A new card game that challenges players on their knowledge of Black culture is poised to become the next sensation in family game night. And it’s being backed by a Black entrepreneur and curator named Eunique Jones Gibson.
CultureTags is a party game that hit Target store shelves nationwide late last month.
Jones Gibson inked a distribution deal with the big-box retailer in June, just a few months after she launched a campaign to start her company.
“It’s surreal,” Jones Gibson told Atlanta Black Star. “It’s been really difficult to process because it happened so fast as far as the reception, and it happened during the pandemic.”
Timing couldn’t be better for Jones Gibson. Her latest creation unveils in stores just in time for the holiday shopping season. And while the COVID-19 pandemic may have crippled many businesses in 2020, it’s created a demand for fun indoor games like hers.
“Folks have been in the house, and outside of being in the house, people are looking for an outlet,” she said. “We need some joy, some laughter. And that’s what culture tags has ushered in for a lot of people, it has ushered in a bit of joy, some laughter, some nostalgic moments.”
CultureTags evokes memories of the old parlor game Password. Jones Gibson said she’s heard it described as “Taboo but with acronyms.”
Think charades meets Black Twitter, personified with hashtags and flashcards. From funny sayings uttered in Black churches to phrases heard at the cookout, the game delves into all areas of the modern-day African-American experience in a lighthearted way.
CGYM equals “Come get ya man’s.” KMNOYM? You guessed it: “Keep my name out yo’ mouth.” And TANBTD stands for the Black church mama classic, “That ain’t nothing but the devil.”
“It’s not just a game, it’s an experience; and it’s a moment for us to reflect,” Jones Gibson said.
Jones Gibson is the founder and publisher of Because Of Them We Can, a digital news site that initially launched in 2013 as a 28-day Black History Month campaign. She’s continued the site for the past seven years to spread positive Black content.
“Over these last eight years to 10 years, I’ve really tried to elevate and amplify the best of us and doing things for the culture in a very authentic and genuine way,” Jones Gibson said. “I think that has translated into people knowing that if I do something, my heart’s in the right place. I’m going to do it with a certain level of dignity and integrity, and it’s going to be a win for the culture.”
Jones Gibson came up with the concept for CultureTags in October 2019 while scouring social media. She noticed how people were instinctively able to guess the meanings for acronyms of idioms commonly used in Black vernacular.
The acronyms, or “culture tags,” are derived from some of those hashtags.
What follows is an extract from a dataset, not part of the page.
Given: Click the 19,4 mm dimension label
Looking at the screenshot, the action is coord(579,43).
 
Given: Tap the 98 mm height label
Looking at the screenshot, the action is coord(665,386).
Within two months, Jones Gibson was developing her idea into a product that she debuted at her family’s annual New Year’s party. The game was a hit and she decided to turn that prototype into a full-fledged game.
In January, Jones Gibson launched a crowdfunding campaign on Kickstarter with a goal of raising $15,000. She hit that mark within eight hours and was able to raise more than $35,000.
Soon afterward, Jones Gibson shared her concept with a friend who had connections with Target’s diversity supply team. She pitched CultureTags to the retailer in April and they fell in love with the game. Target signed off and began selling CultureTags on its website in August. The game became a new addition to the store’s nationwide roster Nov. 29.
Jones Gibson recalls seeing an acronym about Atlanta’s response to COVID-19 that went viral in April. It solidified her belief that the pastime of decoding hashtags would catch on.
“My timing was so key because I had a product at that point,” she said. “I was selling the game at that point, which really, really, really helped to capitalize on what was already happening. I saw it last year and was like, ‘Yo, this is gonna get bigger and bigger.’ This is a way to communicate. It’s like our pig Latin. I knew it was going to continue to grow.”
The objective of CultureTags is to decipher the meaning of the letter riddles. A player shows a card that displays an acronym with cultural relevancy in the Black community.
To give clues, players can act out scenes from popular movies and TV shows or hum a tune from a hit song. Jones Gibson said impromptu karaoke sessions often break out or players take a trip down memory lane reminiscing about an old episode of “Martin.”
“It is really about our shared experiences,” Jones Gibson explained. “We’ve all had parents who’ve said, ‘Because I said so.’ We’ve all asked the question, ‘Who made the potato salad?’ But we’re not seeing it in an acronym form, which is why it’s so much fun because you show the card, you give hints. And the objective is to figure out what it stands for before the time runs out.”